I bought a moderately beat up gravity wagon. It wasn’t the prettiest wagon I looked at, but it sure wasn’t the ugliest. I couldn’t afford the nice boxes not in need of repair; I couldn’t afford the time and frustration that would be required to repair some of the rusted or smashed boxes. I straightened the top rails, welded a few split seams, caulked a few lap joints, sanded all the exterior rust (or at least all that I could easily get to), attached additional ladder rungs, replaced the cracked 4×8 runners, built upper box extensions, added a roof, fitted a new access hatch, and installed pneumatic fill pipes and vents. The exterior received two coats of paint. The metal paint came from the “oops” pile at the hardware store, but it looks like Ford/New Holland Blue or pretty close to it (but don’t trust my color-impaired eyes). Inside the wagon I applied a graphite paint to help material slide down the slope to the trap door. The jury is still out as to whether the graphite makes any improvement. The only remaining to-do is repairing the extendable wagon tongue. I need to put in a new steel channel since the old one is twisted and consequently it doesn’t telescope properly.
The grain auger is new. I looked for an used auger, but all the ones I found were either too small or too damaged.
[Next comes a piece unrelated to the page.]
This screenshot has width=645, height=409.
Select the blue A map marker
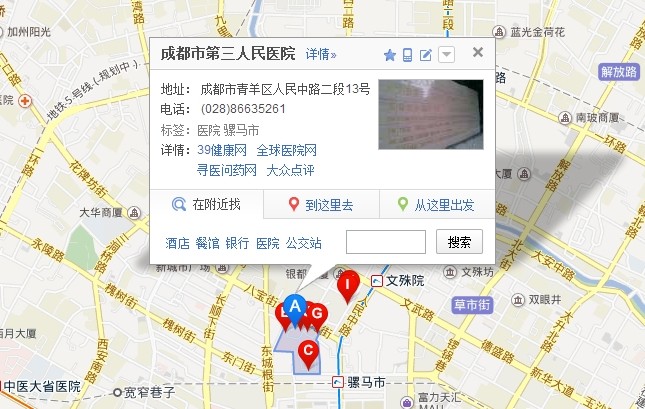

I’m sure with more persistence I could have found one at an auction, but auctions are time-wasting traps. After attending a few auctions, I had to call it quits because I couldn’t justify spending so much time for so little benefit.
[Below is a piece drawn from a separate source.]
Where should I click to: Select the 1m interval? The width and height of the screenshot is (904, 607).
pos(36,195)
The feed mill delivered three tons of grain to test the pneumatic fill setup. Everything blew into the wagon without a hitch. It appears that I can fit four tons in the wagon, but I wasn’t sure how the material would pile up, so I was conservative with the first load. After driving the wagon out to the back fields where the pigs currently reside, I hooked the tractor hydraulics to the auger and pumped out a ton lickety split. The last ton of feed is probably going to need coaxing to flow down into the hopper, but the first two tons should dump without difficulty.